Ultrastructural demonstration of nonsynaptic release sites in the central nervous system of the snail lymnaea stagnalis, the insect periplaneta americana, and the rat

Abstract

Release of neuronal secretory products by exocytosis was studied ultrastructurally in the central nervous systems of three different species (the snail Lymnaea stagnalis, the cockroach Periplaneta americana and the rat). Tissues were fixed with: (1) a mixture of glutaraldehyde and osmium tetroxide, (2) the tannic acid-glutaraldehyde-osmium tetroxide (TAGO) method, and (3) the tannic acid-Ringer incubation (TARI) method.
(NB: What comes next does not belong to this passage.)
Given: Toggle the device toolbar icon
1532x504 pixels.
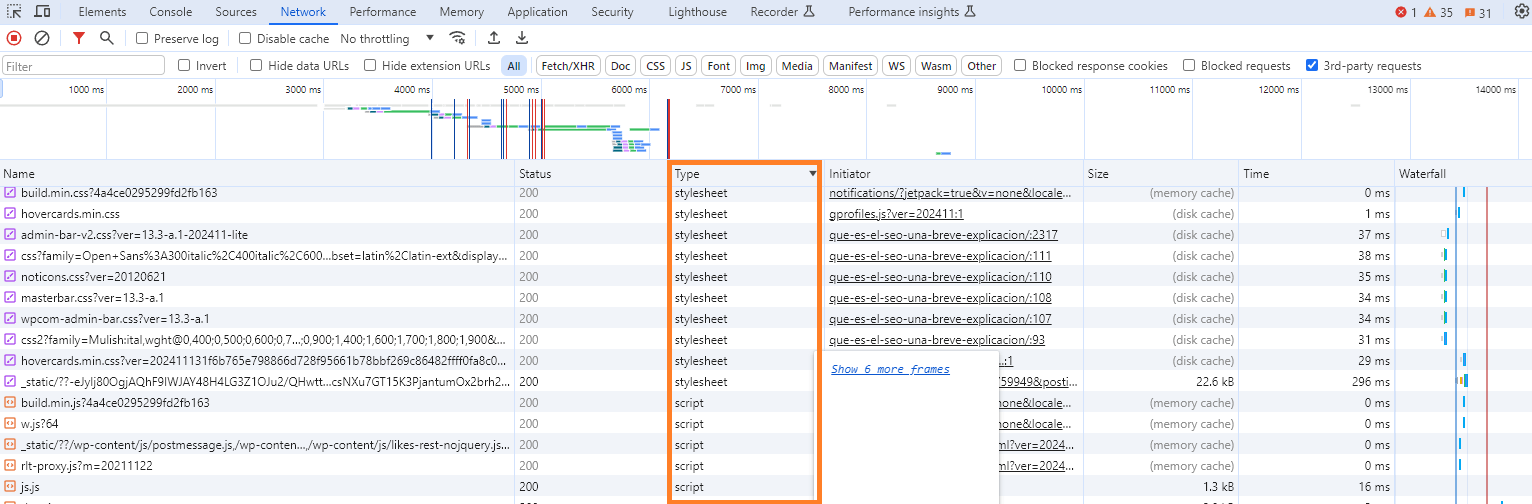Looking at the screenshot, I should 42,12.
Especially after TARI-treatment, release of the contents of the secretory vesicles by exocytosis could be clearly demonstrated in: (1) synapses, (2) neurohaemal axon terminals ( L. stagnalis), and (3) neuronal processes without morphological synaptic specializations (nonsynaptic release sites). Release from nonsynaptic release sites occurs in most cases over a large area of the plasma membrane of a neuronal process facing several neural elements. On the basis of the differences in morphology of the secretory vesicles at nonsynaptic release sites, it is proposed that various types of (peptidic) messenger are released from such sites. In some neurones of L. stagnalis nonsynaptic release sites have been found together with synapses, or with neurohaemal axon terminals (caudodorsal cells, light green cells and light yellow cells). The possibility that nonsynaptic release sites represent the morphological correlates of nonsynaptic communication in the central nervous system has been discussed.